Canzoni che nominano fratelli, zie, sorelle, zii e amici. Poi, quando la futura sposa è ormai stanca di piangere, si lascia spazio ai canti più leggeri, con i quali si prende in giro il marito. “Il vento soffia ed ha fatto cadere la balla di fieno che ha schiacciato tuo marito, quella canaglia”. Dopo i canti Adelina ha segnato con dell'henné le dita di ciascuna delle ragazze presenti, a ricordo della giornata.

Un'altra tradizione che sta ritornando in voga è proprio quella dell'uso dell'hennè, che dà il nome alla cerimonia nuziale, appunto “dell'henné”. Mettere dell'henné sulle mani delle ragazze che si sposano segna il passaggio dallo stato di ragazza non sposata a quello di moglie. “Piangi mia bella, piangi ad alta voce, non sarai più ragazza”.

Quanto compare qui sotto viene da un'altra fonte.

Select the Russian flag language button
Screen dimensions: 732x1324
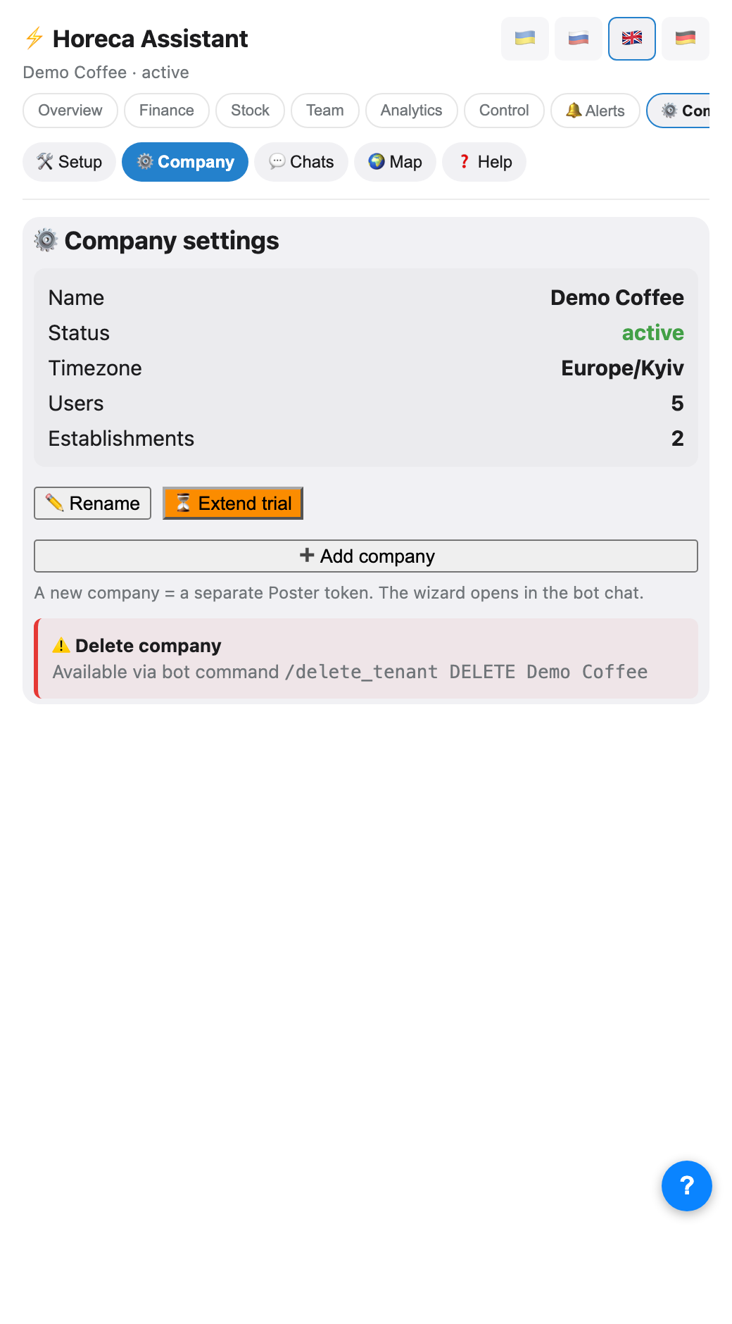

Canto dopo canto, la futura moglie si cambia, indossando vari vestiti e lasciando qualche indumento alle amiche, in suo ricordo. Quando infine le si chiede, in un canto, cosa lascerà a sua madre, lei lascerà su una parete le tracce in henné delle sue mani.

Adattarsi alle nuove cerimonie nuziali

Edina desiderava ritornare alla tradizione dell'henné. “Ho voluto fare come in passato. E' stato molto interessante, per me e per le mie amiche e per tutti i presenti. E poi è stato emozionante”.

Secondo la tradizione, affinché la futura sposa abbia come primo figlio un maschietto, è anche necessario che un ragazzino sia presente nell'auto del corteo nuziale sulla quale si trova la sposa. Quest'ultimo dovrà poi rotolarsi sul letto sul quale riposeranno gli sposi nella loro prima notte di nozze. E naturalmente è sempre un ragazzino che alzerà il velo della sposa una volta che quest'ultima è giunta nella sua nuova famiglia.

Per l'etnologo Valon Shkodra tutto questo dimostra l'aspetto patriarcale delle culture popolari. “Anche se alcune famiglie hanno accettato i nuovi valori, vogliono comunque rispettare i costumi tradizionali per mantenere dei punti di riferimento”. Naturalmente dato che ora la maggior parte delle cerimonie nuziali ha luogo in apposite sale, le usanze tipiche subiscono varie modifiche.

Un nuovo che non inquieta

Le cerimonie tradizionali continuano anche dopo l'arrivo della sposa nella sua nuova famiglia. Inizialmente le si augura "di non mettere più il velo in testa" - una metafora per dire che non dovrà mai risposarsi - e che abbia dei figli. Infine si intonano dei canti che prendono cordialmente in giro il marito. La sposa allora danza e le si getta in testa del riso o dello zucchero. Per evitare il malocchio si rompe un bicchiere o un piatto.

"In tutto questo vi è una forma di umorismo, ma è anche per alcuni versi umiliante. E' la sussistenza di una mentalità che vede la sposa come un 'bottino'", sottolinea Shkodra.

A suo avviso questo ritorno alle tradizioni è innanzitutto una moda e in ogni caso la tradizione non rinascerà identica al passato. Negli ultimi tempi inoltre Shkodra sottolinea vi sia anche un ritorno al modo di vestirsi tradizionale. E non interpreta questo ritorno al passato come inquietante: "Vedo questi cambiamenti come un qualcosa di normale. Non ho né paura che questa tradizione vada persa e neppure di veder arrivare altre mode. Non c'è da inquietarsi perché l'essere umano è stato creato per evolvere. Si adatta all'ambiente, ai luoghi, alla società".